Ehrlich gesagt hatte ich mich sogar bei dem Gedanken ertappt, wie schnell man sich doch wieder an ein Leben ohne Kind gewöhnen könnte. Machte mich das wieder mal zur Top-Favoritin für die Rabenmutter des Jahres?

Soll ich euch was sagen? Ich glaube nein. Ich glaube, dass man die Zeit ohne Kind als moderne Super-Mutter wieder mal einfach nicht genießen darf. Weil man dann ja automatisch sein Kind nicht genug liebt. Von allen Seiten hört man zwar „Nimm dir mal ne Auszeit! Lass dir doch mal helfen und tu auch was für dich!“, aber wenn man es dann tatsächlich tut, erntet man von allen Seiten nur schiefe Blicke. Teilweise ist das vielleicht sogar einfach nur Neid.

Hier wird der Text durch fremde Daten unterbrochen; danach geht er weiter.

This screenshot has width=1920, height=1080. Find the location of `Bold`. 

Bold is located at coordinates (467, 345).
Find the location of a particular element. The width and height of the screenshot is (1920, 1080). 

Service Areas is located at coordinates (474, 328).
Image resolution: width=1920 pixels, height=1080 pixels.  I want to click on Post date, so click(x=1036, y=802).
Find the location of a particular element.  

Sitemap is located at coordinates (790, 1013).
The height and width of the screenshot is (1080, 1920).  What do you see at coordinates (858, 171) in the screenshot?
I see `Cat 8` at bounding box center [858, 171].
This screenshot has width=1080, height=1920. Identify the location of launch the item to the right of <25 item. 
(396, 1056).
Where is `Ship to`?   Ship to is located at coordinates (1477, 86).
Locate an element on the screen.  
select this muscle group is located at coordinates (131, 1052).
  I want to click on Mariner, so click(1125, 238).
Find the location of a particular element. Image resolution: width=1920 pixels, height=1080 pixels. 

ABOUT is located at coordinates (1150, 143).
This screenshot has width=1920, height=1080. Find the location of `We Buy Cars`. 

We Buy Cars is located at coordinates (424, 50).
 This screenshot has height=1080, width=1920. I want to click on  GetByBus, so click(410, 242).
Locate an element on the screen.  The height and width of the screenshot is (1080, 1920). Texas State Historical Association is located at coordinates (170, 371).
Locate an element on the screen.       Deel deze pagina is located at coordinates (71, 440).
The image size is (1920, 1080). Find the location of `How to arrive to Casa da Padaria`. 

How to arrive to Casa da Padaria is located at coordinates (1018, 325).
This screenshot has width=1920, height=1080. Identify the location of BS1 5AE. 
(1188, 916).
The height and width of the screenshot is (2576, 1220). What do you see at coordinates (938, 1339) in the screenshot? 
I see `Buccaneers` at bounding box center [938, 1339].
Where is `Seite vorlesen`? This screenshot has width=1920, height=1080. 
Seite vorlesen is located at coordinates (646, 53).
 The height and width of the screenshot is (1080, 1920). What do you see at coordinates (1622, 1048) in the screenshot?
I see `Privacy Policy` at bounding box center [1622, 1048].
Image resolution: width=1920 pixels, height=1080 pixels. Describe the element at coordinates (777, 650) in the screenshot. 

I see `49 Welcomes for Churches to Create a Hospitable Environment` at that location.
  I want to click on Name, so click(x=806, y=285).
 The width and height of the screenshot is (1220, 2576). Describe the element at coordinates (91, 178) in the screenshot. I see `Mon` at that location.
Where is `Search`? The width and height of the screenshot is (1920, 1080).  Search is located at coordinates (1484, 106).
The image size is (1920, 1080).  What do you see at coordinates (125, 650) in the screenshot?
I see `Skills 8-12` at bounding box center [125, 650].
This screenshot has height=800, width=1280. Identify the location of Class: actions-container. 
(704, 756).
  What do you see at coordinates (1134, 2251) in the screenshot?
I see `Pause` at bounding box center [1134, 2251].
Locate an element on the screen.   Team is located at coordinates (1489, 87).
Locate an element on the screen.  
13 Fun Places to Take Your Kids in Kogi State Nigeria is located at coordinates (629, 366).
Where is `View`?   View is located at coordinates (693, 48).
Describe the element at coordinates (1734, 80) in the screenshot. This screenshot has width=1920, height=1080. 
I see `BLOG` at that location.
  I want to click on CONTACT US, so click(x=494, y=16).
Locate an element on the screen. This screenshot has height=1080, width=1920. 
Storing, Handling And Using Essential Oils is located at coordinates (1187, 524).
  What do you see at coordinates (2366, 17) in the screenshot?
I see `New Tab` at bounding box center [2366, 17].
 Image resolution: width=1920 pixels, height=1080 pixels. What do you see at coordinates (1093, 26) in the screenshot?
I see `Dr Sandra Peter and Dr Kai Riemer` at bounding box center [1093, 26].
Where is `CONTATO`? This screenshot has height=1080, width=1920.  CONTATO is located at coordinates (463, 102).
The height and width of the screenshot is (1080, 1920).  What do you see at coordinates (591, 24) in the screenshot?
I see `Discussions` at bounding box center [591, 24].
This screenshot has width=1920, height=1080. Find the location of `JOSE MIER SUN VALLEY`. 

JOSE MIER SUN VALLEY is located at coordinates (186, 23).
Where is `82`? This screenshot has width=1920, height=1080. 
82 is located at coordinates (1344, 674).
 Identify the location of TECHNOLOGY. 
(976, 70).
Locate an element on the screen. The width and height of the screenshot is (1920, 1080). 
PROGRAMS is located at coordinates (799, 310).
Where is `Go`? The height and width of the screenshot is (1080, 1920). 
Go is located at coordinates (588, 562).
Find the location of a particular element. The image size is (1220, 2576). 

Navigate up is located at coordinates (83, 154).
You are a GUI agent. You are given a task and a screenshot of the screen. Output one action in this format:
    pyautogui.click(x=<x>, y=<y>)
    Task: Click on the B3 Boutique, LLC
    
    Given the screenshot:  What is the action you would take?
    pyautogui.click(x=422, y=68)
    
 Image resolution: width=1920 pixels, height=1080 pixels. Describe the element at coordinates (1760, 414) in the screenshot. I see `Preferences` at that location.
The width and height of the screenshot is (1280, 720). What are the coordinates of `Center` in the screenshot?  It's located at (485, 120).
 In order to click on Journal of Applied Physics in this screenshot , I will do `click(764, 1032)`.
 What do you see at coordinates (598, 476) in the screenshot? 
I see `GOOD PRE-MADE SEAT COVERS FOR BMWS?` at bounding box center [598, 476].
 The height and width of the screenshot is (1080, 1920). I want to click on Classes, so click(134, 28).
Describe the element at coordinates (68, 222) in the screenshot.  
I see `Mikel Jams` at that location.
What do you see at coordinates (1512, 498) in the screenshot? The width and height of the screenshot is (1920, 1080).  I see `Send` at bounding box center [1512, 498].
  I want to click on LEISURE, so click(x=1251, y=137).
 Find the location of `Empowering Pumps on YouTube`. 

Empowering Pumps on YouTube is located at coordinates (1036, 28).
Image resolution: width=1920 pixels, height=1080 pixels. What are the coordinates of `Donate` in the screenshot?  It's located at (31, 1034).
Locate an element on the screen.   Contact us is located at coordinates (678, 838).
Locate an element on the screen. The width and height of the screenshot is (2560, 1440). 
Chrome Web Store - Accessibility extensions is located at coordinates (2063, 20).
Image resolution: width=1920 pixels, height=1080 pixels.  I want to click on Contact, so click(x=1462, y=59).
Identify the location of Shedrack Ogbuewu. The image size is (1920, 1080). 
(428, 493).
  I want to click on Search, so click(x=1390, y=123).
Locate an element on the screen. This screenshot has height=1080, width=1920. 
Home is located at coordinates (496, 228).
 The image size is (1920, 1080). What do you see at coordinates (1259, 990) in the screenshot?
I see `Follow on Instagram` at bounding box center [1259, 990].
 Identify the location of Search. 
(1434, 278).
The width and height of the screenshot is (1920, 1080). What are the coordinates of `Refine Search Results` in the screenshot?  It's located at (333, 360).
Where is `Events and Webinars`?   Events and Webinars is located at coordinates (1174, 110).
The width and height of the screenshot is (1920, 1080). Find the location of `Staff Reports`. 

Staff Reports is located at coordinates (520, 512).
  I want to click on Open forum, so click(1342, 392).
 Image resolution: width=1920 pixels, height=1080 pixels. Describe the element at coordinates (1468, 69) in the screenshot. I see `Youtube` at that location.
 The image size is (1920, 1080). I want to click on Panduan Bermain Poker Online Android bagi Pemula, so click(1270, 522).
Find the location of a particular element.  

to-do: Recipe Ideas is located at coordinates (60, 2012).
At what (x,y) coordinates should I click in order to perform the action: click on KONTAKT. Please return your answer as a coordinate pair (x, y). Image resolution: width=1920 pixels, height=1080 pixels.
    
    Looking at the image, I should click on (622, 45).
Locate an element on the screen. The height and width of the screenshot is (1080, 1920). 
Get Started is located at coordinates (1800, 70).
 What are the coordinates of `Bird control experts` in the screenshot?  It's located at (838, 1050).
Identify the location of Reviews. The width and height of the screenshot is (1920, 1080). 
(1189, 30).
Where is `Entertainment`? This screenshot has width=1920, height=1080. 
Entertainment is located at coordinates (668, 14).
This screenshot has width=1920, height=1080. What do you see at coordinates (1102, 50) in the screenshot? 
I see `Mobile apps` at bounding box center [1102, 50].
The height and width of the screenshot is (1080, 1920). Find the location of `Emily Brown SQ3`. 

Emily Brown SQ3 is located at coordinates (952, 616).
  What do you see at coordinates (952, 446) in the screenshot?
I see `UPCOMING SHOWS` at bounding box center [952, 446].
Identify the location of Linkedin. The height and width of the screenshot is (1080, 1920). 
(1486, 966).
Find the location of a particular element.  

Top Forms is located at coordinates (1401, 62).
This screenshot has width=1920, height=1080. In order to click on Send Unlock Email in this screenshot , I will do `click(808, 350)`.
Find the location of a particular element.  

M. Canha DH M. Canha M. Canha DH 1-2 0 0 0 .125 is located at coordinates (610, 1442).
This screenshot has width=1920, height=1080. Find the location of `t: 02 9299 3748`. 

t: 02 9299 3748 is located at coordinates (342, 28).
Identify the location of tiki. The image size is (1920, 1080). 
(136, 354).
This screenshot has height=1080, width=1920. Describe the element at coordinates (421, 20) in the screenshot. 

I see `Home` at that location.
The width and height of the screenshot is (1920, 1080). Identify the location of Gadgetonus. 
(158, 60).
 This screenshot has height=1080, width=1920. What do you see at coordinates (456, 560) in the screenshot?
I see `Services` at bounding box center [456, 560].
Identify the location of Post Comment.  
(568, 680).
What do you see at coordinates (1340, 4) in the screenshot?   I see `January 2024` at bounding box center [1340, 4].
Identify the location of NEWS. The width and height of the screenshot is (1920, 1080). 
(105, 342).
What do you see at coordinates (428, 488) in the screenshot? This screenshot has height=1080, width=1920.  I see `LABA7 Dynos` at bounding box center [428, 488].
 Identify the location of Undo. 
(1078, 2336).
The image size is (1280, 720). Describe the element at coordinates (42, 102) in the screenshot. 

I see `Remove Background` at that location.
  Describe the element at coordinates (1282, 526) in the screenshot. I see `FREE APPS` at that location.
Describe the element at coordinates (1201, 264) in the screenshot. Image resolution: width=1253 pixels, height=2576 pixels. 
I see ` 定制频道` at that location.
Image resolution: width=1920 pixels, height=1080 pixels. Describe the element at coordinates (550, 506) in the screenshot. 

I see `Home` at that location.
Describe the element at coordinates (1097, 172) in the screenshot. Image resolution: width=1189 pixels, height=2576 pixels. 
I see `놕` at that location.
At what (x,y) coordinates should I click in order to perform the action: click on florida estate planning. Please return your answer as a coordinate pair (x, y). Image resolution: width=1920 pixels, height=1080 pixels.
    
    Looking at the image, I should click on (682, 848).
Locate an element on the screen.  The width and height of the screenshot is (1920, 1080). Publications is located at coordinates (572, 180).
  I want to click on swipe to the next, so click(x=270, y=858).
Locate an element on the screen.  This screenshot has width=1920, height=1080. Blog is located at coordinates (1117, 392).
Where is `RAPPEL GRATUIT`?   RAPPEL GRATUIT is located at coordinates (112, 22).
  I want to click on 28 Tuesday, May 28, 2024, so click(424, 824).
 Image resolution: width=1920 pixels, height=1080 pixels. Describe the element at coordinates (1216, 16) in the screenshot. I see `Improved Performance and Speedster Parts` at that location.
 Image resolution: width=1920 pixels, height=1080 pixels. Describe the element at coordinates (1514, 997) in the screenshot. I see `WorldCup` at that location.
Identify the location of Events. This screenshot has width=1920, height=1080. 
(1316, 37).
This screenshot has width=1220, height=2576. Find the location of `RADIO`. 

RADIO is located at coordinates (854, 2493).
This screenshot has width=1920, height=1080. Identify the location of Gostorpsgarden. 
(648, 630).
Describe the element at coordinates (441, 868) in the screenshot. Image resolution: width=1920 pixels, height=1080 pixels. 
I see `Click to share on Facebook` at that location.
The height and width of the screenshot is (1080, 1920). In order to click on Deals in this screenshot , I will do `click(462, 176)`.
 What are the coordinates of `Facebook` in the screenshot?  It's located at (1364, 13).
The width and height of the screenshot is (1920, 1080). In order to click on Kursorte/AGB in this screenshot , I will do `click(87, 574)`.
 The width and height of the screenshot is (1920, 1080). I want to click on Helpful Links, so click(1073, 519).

Warum darf die jetzt mit ihren Mädels Pizza essen gehen, während ich wieder mal drei Stunden lang versuchen werde, mein Kind in den Schlaf zu hoppern? Was bildet die sich ein, dass sie mit ihrem Mann gemeinsam ins Kino geht, während ich mich mit meinem zu Hause darüber streite, wer vergessen hat, die Windeln einzukaufen?

Als Mutter darf man offensichtlich nichts lieber tun, als seine Zeit mit seinem Kind zu verbringen, und das ununterbrochen und zu jeder Tages- und Nachtzeit. Man selber hat keine Bedürfnisse oder Wünsche mehr zu haben, schließlich ist man ja jetzt Mama, und das mit Leib und Seele! Anfangs machte ich mir deswegen selbst die Hölle heiß. Warum hatte ich mich offensichtlich selbst nicht genug im Griff, dass ich meine egoistischen Wünsche für mich selbst nicht abstellen konnte? Warum fand ich es nach einer Woche nonstop Noah nicht toller, mit ihm Bauklötzchen zu spielen, als mich mal für 30 Minuten in die Badewanne zu legen? Irgendwann wurden mir die Selbstvorwürfe Gott sei Dank zu müßig.

Heute nehme ich mir die wenigen Auszeiten, die ich vom Mamasein bekomme, mit Genuss. Ich weiß, dass es Noah bei Papa oder Oma wunderbar geht und er deswegen nicht gleich meint, ich hätte ihn für immer verlassen. Ich habe akzeptiert, dass ich in meinem Leben eben auch noch etwas anderes bin als „nur“ Noahs Mama und mir ruhig auch mal erlauben darf, ohne ihn so etwas wie Spaß zu haben.

Wenn ich dann wieder mal mit meinen Freundinnen auf einen Kaffee war oder eine Nacht durchgeschlafen habe, wenn ich eine Stunde allein shoppen war oder mit meinem Mann auf ein Glas Wein, dann bin ich wieder stärker, fröhlicher und freue mich auf mein Kind. Dann bin ich wieder mehr ich selbst und gleichzeitig mehr Noahs Mama. Wenn mich das zur Rabenmutter macht, dann soll es so sein. Zumindest bin ich dann eine Rabenmutter, die nach Schaumbad und Kaffeehaus duftet.